Assignment 1

CS 510: Information Retrieval on the Internet

Due Tuesday April 6, 2010, 10AM

8 points

 

Goal: The goal of this assignment is not only to think about possible ways that a search engine might rank documents in response to a query but also to think about how you might find information about search engines and how you might test a hypothesis. This will also help you prepare for future assignments in which you will actually test some hypotheses about how search engines work.

 

Details:

This assignment is to be done individually. You may discuss the assignment with your classmates, but the work you turn in should be your own. See the Policies and Academic Integrity sections in the course syllabus.

 

Find three aspects, beyond those explored in the current Google Garden, of web pages that someone purports to influence rank order on Google (or another search engine).
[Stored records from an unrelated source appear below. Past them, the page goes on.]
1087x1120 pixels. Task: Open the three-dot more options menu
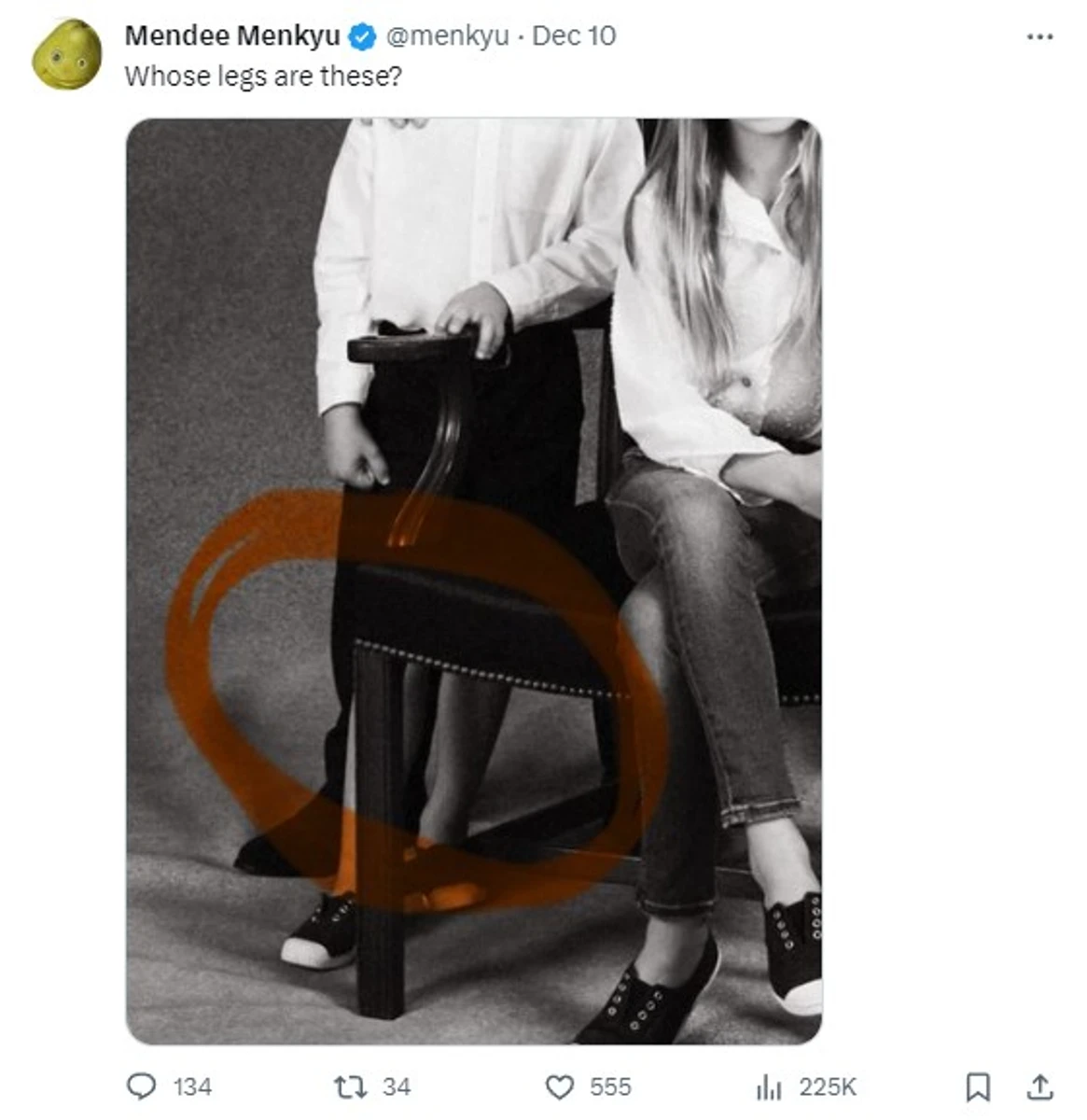coord(1039,36)
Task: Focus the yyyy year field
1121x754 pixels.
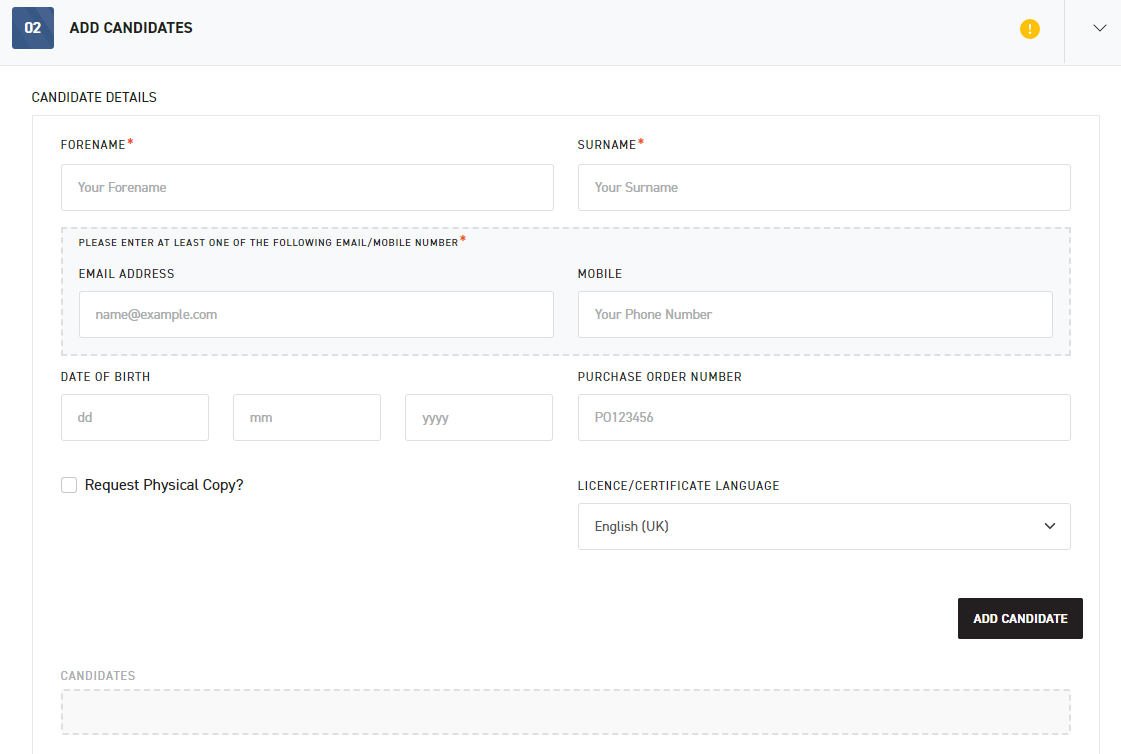Action: 478,417
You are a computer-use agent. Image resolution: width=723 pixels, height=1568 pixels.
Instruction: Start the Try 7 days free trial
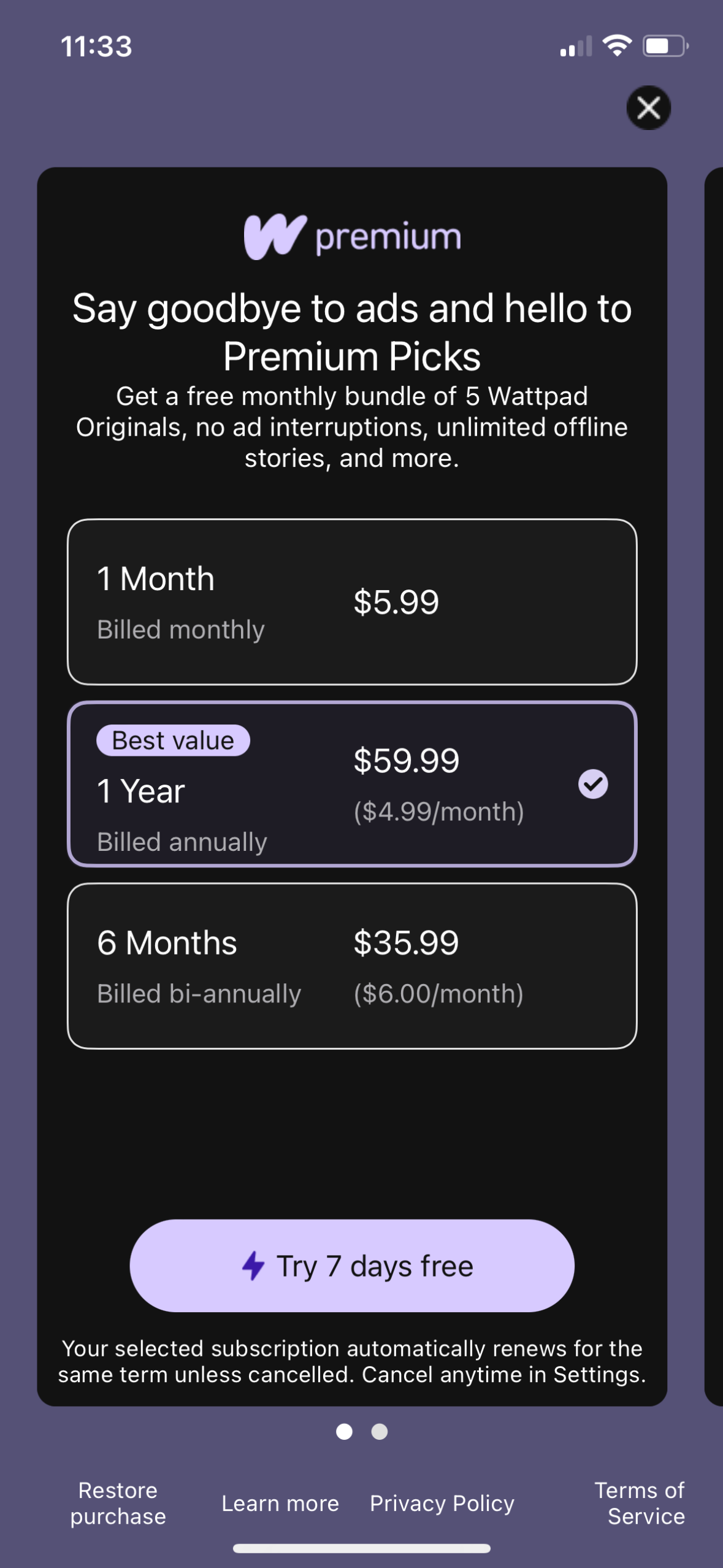[352, 1266]
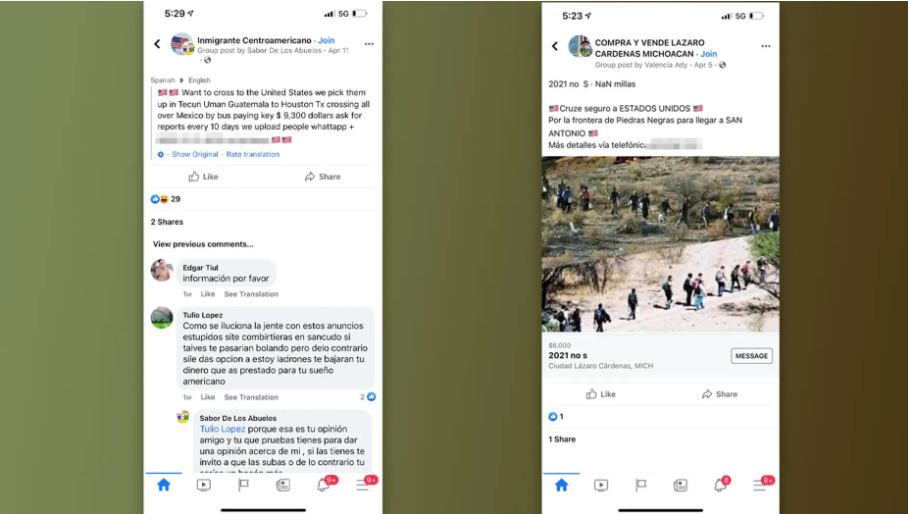
Task: Open notifications bell in right phone
Action: tap(721, 484)
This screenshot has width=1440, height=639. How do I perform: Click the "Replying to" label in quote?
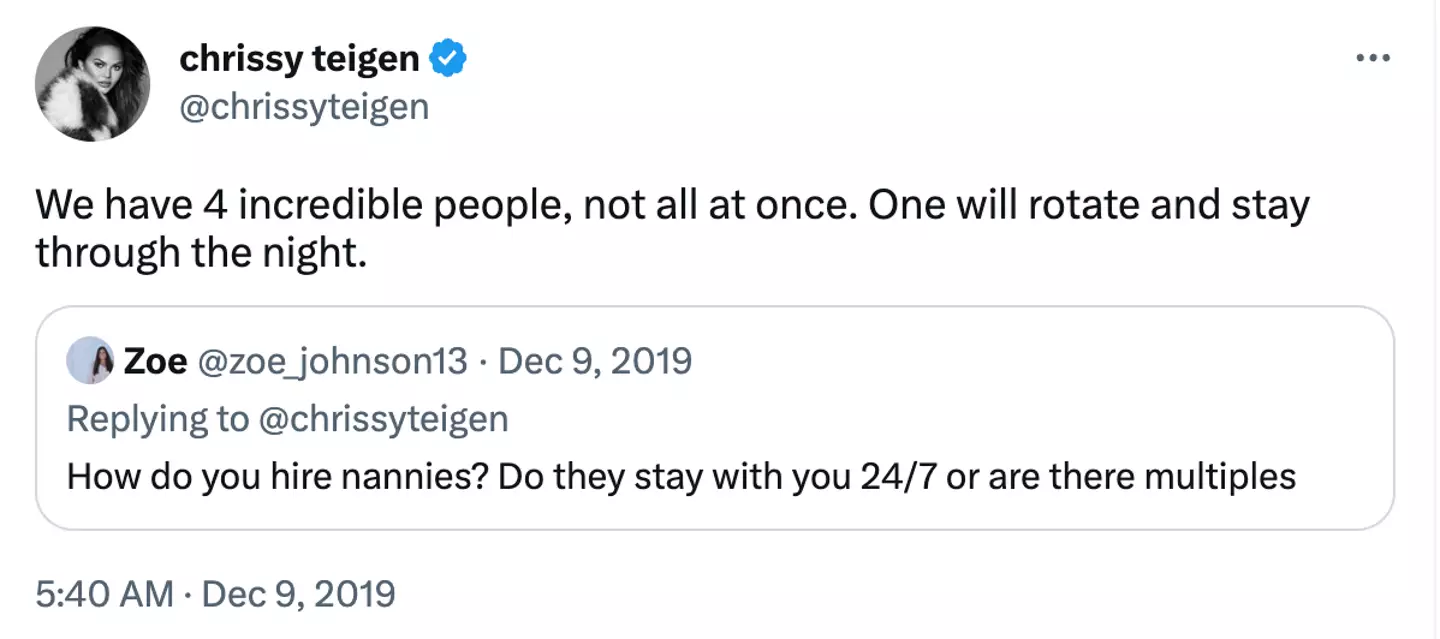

For each aspect:

 

a) Describe the aspect.

 

b) Give a reference to it (for example, the document or web page in which it appears) and briefly describe how you found it (for example what search engine you used and what search terms you entered, or from what site you started browsing).

 

c) Give an example of two web pages (you may create your own example web pages; they do not have to be real) that would be ranked differently on account of this aspect.

 

d) Describe a test that could determine if this aspect really is influencing rank order.

 

Turn in your answers as hard copy at the beginning of class 6 April 2010. Make sure your answers are legible. Word processed is best.